Overview

Introduction

Computation plays an important role in materials science, engineering, nanotechnology, pharmaceutical research and many other research fields. Faster time to market, increased return on investment, and enabling new products are common reasons computation is used in product development. However, surveys have shown that moderate sized companies are only slowly adopting materials simulations and taking advantage of the potential increases in innovation and productivity.

Improving the adoption of computational chemistry software is addressed by developing a framework to help streamline complex simulation workflows involving one or more of the following: molecular dynamics, quantum chemistry simulations, molecular docking, kinetic Monte-Carlo and others. Chemistream is a user-friendly application capable of taking advantage of cloud computing resources, using the sub-package Makalii and combining HPC simulations into industry workflows using the STREAMM package developed at NREL.

Chemistream is a framework for managing complex HPC materials simulation workflows built on a JupyterLab framework. The philosophy of Chemistream is to use open-source Python packages and open-source simulation engines developed at national labs and the DOE to provide HPC resources in the cloud for small- and medium-sized industries. By making cutting-edge, open-source software from the national labs easier to use, their entire user communities, including those in academia and at the national labs, will benefit as well.

We are seeking to improve simulations for
  • innovation in organic electronics (batteries, solar cells)

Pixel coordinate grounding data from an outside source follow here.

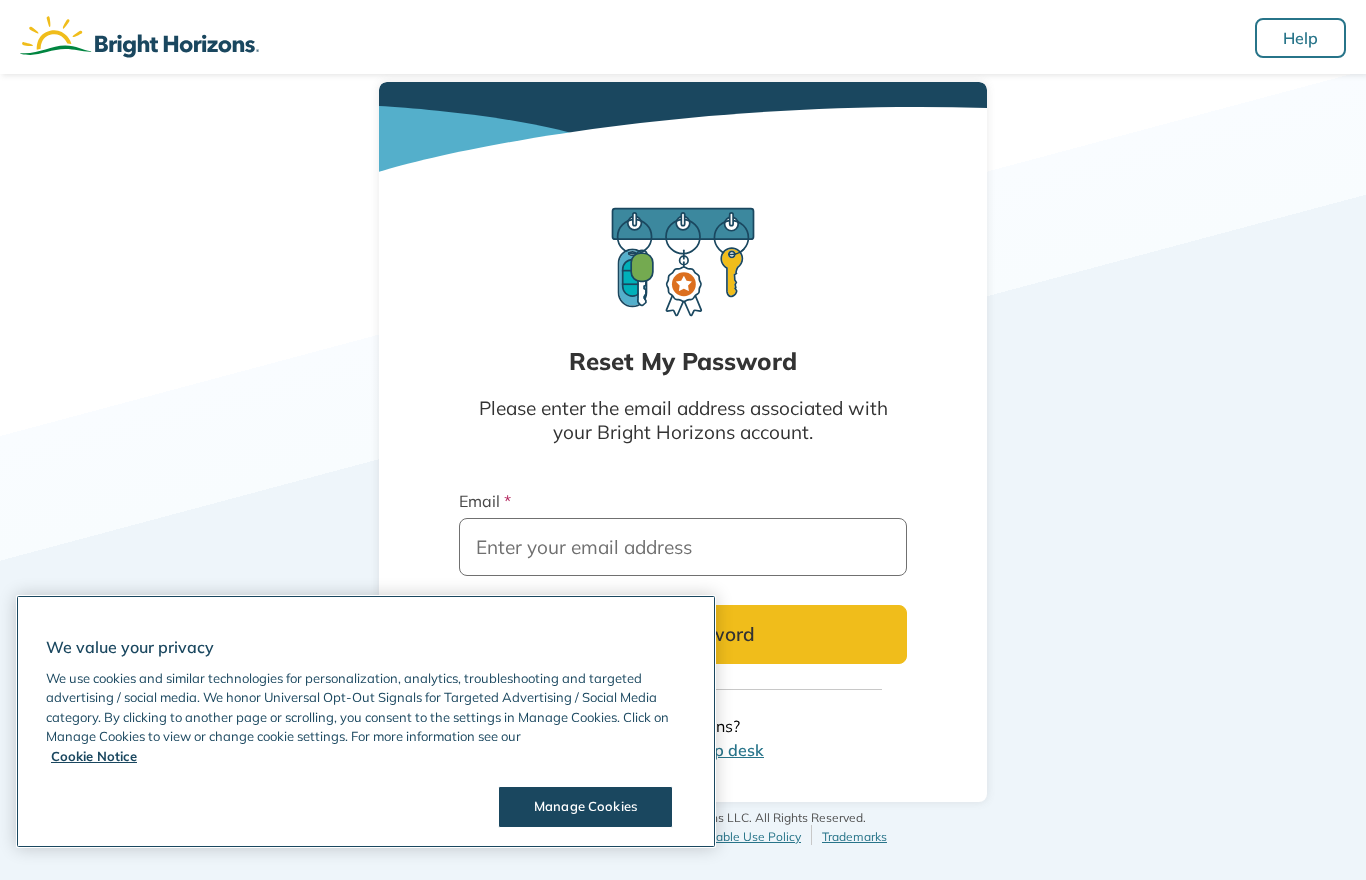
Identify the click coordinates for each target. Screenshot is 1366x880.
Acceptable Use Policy (739, 836)
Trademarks (854, 836)
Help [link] (1300, 38)
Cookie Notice (94, 756)
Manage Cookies (585, 806)
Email (485, 501)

  • the product development cycle in materials processing companies

  • materials involved in photonics

  • training AI/ML models for materials discovery

Design

Chemistream combines the Makalii python package (developed by Tech-X), the STREAMM python package (developed by NREL), and other workflow/visualization/etc modules with HPC cloud containers (developed by Tech-X and UberCloud) in a user-friendly JupyterLab framework. The hierarchical design of Chemistream allows users to take advantage of its functionality at a level that is most comfortable for them:

  • Command-line Users Chemistream can be used as simply a way to manage a remote cluster and install the desired software. Users can then login to their remote cluster on the command-line in much the same way as logging on to an HPC cluster at NERSC or a national lab

  • Workflow Users Chemistream can launch remote notebooks in the cloud that implement a workflow that is tailored to their simulation/modeling needs. These workflows manage cloud resources, as well as simulation job setup, monitoring and analysis

  • Power Users Chemistream is essentially a toolkit. Power users use any part of this toolkit in a remote HPC cloud computing environment and take advantage of the library level functionality provided by STREAMM and proprietary Chemistream code. In short, ‘Power Users’ can write their own workflows.

  • All of the above The Chemistream interface allows a user to have a command line terminal, pre-written workflows and user-defined workflows running all at the same time. Mix and match the levels to meet your needs.

HPC Cloud Images from Tech-X

The Chemistream application can setup remote clusters with Docker images pre-configured with simulation codes and analysis/visualization environments. All of the images contain the environment that enables the remote Chemistream framework. The current selection of images includes:

  • Alfabet: Image including the base-level Chemistream environment and the ALFABET (link) module that uses artificial intelligence (AI) to predict bond-dissociation energies. Also includes the JSME molecular drawer program and the Tensorflow package.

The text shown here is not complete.